Stored data entries:
+++

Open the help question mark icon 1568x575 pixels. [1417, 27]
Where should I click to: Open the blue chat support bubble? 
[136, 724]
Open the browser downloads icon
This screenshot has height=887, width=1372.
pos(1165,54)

+++

### Exercise goal
Transcribe the data above so that every line matches exactly.

### Answer section
Open the help question mark icon 1568x575 pixels. [1417, 27]
Where should I click to: Open the blue chat support bubble? 
[136, 724]
Open the browser downloads icon
This screenshot has height=887, width=1372.
pos(1165,54)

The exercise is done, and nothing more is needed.